Tanganku mencoba menggapai selimut yang tadinya menutupi tubuhku kini berpindah entah mengapa. Dengan mata yang masih terpejam tanganku meraba-raba sekitar berusaha untuk menemukan selimut yang tadi telah ku kenakan. Aku enggan membuka mata, karena sudah menjadi kebiasaan kalau mata sudah terbuka pasti akan sulit lagi untuk di pejamkan.
"Nah ini dia."gumamku dalam hati setelah menarik selimut di sampingku.
"Tunggu, kemana Tari?"pikirku karena aku tak mendapati tubuh Tari di sebelahku saat aku meraba mencari selimut. Seketika kubuka kedua mata dan ku edarkan pandangan ke sekitar. Tak ada tanda-tanda Tari berada di dalam kamar.
Tok ... tok ... tok ...
"Tari, apa kamu di dalam?"tanyaku perlahan sambil mengetuk pintu kamar mandi. Tak ada jawaban. Perlahan ku tekan engsel pintu untuk membuka pintu kamar mandi. Kosong. Tak ada siapapun di dalam.
Samar aku mendengar suara tak lazim di luar ruangan. Benar saja, pintu kamar yang sebelumnya ku kunci kini sudah tak terkunci lagi. Ku lihat slot kunci telah bergeser. Perlahan aku membuka pintu kamar. Lampu ruang tengah dimana yang letaknya persis di depan kamar dimatikan. Hanya ada cahaya temaram yang berasal dari teras. Terdengar suara rintihan pelan yang seperti sengaja sedang ditahan. Jantungku berdetak cepat. Samar-samar aku melihat bayangan dua orang sedang bercumbu di sela-sela meja dan bangku panjang yang terdapat di ruang tengah.
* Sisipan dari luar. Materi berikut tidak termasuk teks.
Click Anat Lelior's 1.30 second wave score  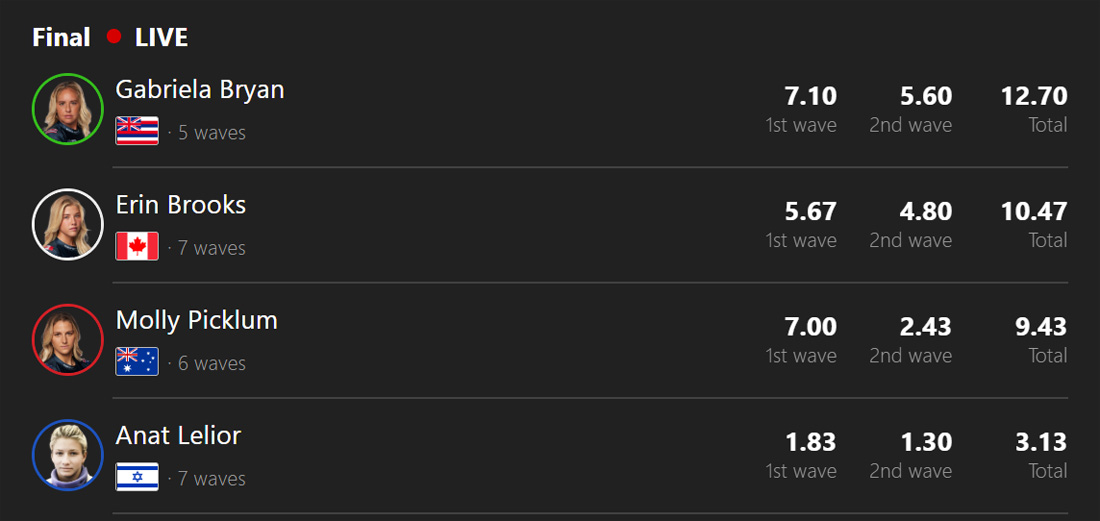point(926,442)
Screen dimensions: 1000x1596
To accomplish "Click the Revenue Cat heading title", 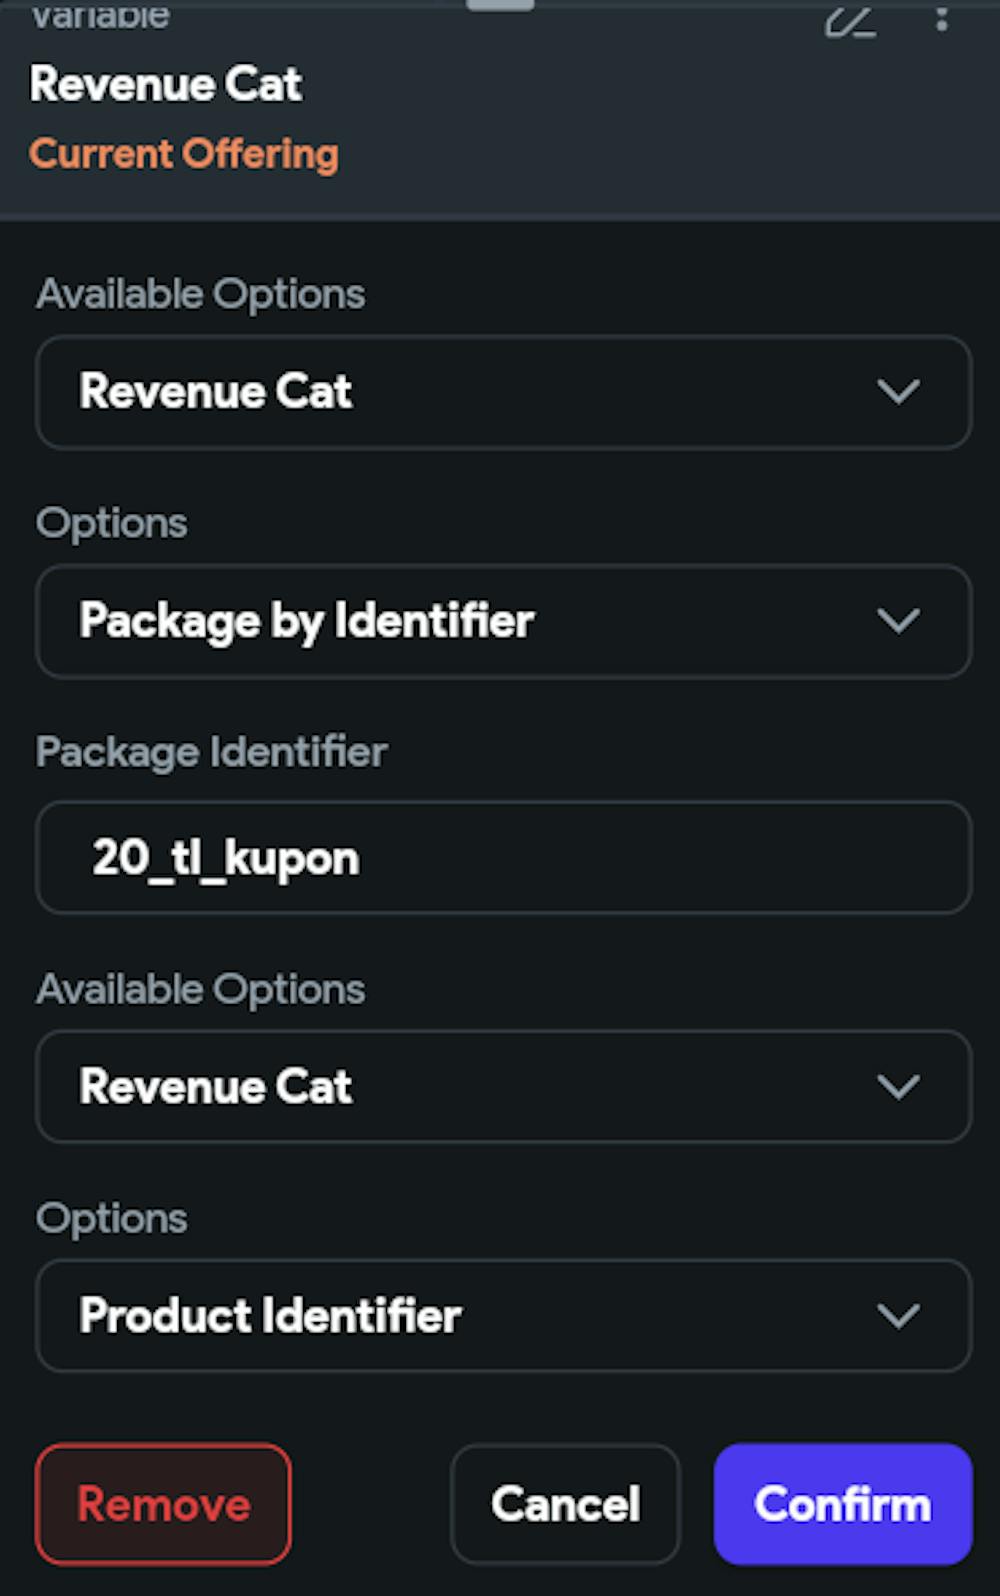I will 166,84.
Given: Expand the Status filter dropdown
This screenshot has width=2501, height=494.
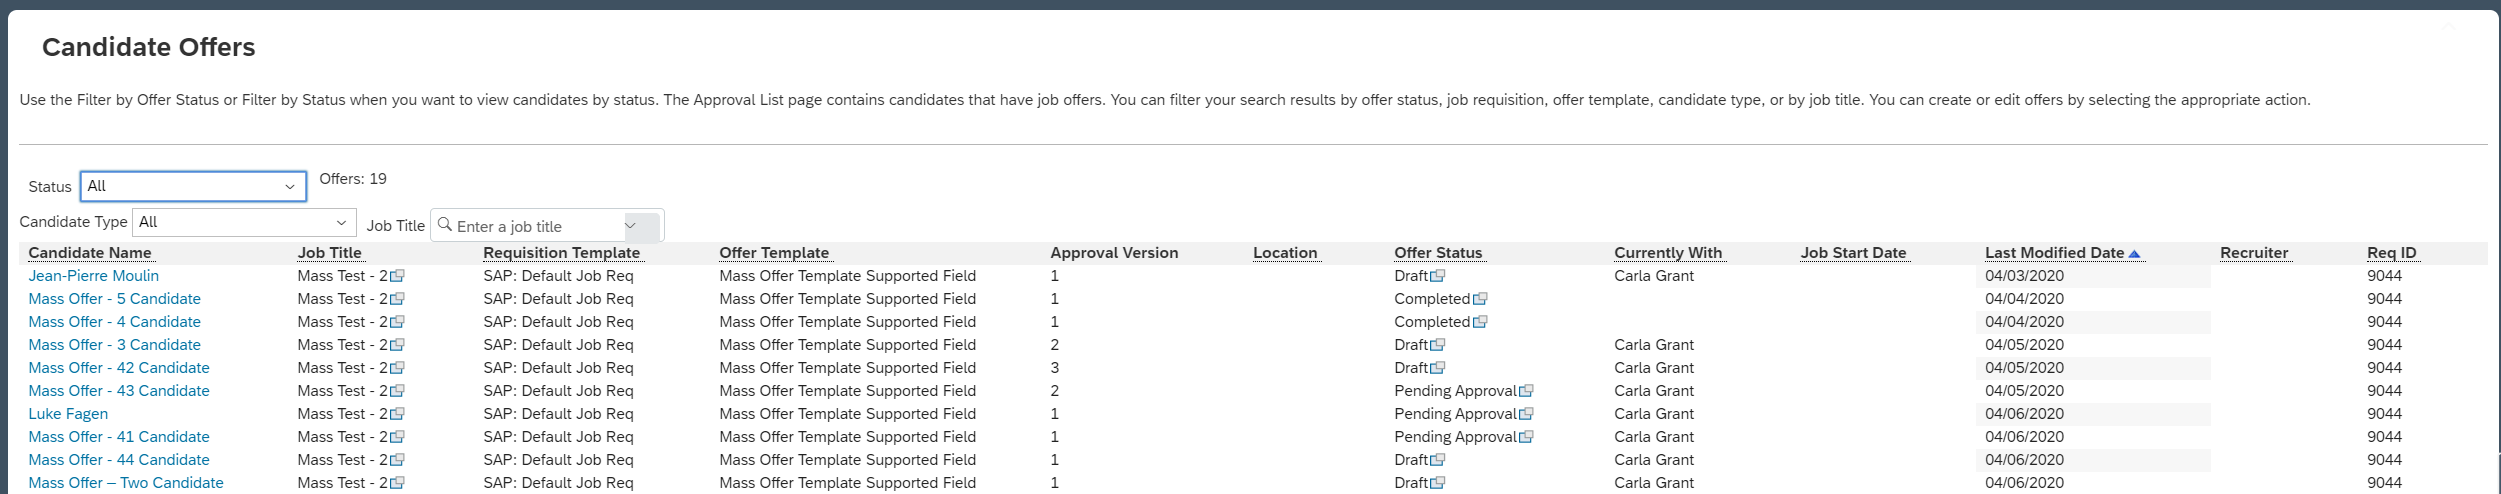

Aku menutup mulutku dengan kedua tangan seolah tak percaya. Aku mengenal sekali siapa orang yang tengah asyik memadu kasih itu hanya dari bayangan tubuhnya. Lukman dan Tari. Mereka sedang asyik melakukan perbuatan keji layaknya suami istri. Suara nafas yang memburu dari keduanya ditambah rintihan Tari yang sengaja ditahan samar terdengar olehku yang berdiri tepat di belakang pintu kamar. Terkejut? Tentu saja.
Aku memilih untuk kembali ketempat tidur dan berpura-pura tak melihat apapun. Tak ku sangka Tari dan Lukman melakukan hal yang seharusnya belum boleh mereka lakukan, apalagi mereka melakukan hal tidak baik saat ditempat asing seperti ini. Ditambah kenyataan kalau sebenarnya Tari mengetahui kalau aku sudah menyukai Lukman sejak lama. Sejak kami masih sama-sama di bangku kuliah. Tapi aku tak menyangka kalau ternyata mereka tega melakukan hal seperti itu di belakangku. Pantas saja akhir-akhir ini Tari sering menasehati ku untuk mencari laki-laki lain karena tak ingin persahabatan kami rusak hanya gara-gara perasaan. Sudah sejak kapan mereka melakukan hal terlarang seperti itu? Apakah yang lain tahu? Bermacam-macam pikiran berkecamuk di dalam dada. Rasa kantuk menghilang. Hanya ada gemuruh dalam dada yang merasa tak ikhlas telah di khianati oleh sahabat sendiri.
Pintu kamar terbuka. Secepat kilat aku berpura-pura memejamkan mata supaya Tari tak curiga kalau aku telah memergoki kegiatan gila mereka berdua. Sedikit aku membuka mata untuk melihat apa yang Tari lakukan. Dengan rambut yang masih berantakan dan juga baju yang belum sempat
di rapikan, ia berjalan menuju kamar mandi.
"Loh, Jen. Kok kamu bangun?"tanya Tari terkejut saat melihatku duduk di tepi ranjang sesaat setelah keluar dari kamar mandi.
"Iya, pengen ke kamar mandi. Tapi ternyata udah keduluan kamu."ucapku sambil pura-pura mengucek mata.
"Oh, yasudah sana. Aku udah selesai."jawab Tari dengan sikap biasa saja. Aku mengangguk dan segera beranjak ke kamar mandi.
"Eh, Jen. Kamu udh kebangun dari tadi?"tanya Tari padaku.
Aku menggeleng dan pura-pura menguap seolah-olah aku baru saja terbangun.
"Kenapa emangnya?"tanyaku berpura-pura tak tahu maksud pertanyaan Tari.
"Hehehe ... gak apa-apa."jawabnya kemudian menarik selimut kembali untuk menutupi tubuhnya.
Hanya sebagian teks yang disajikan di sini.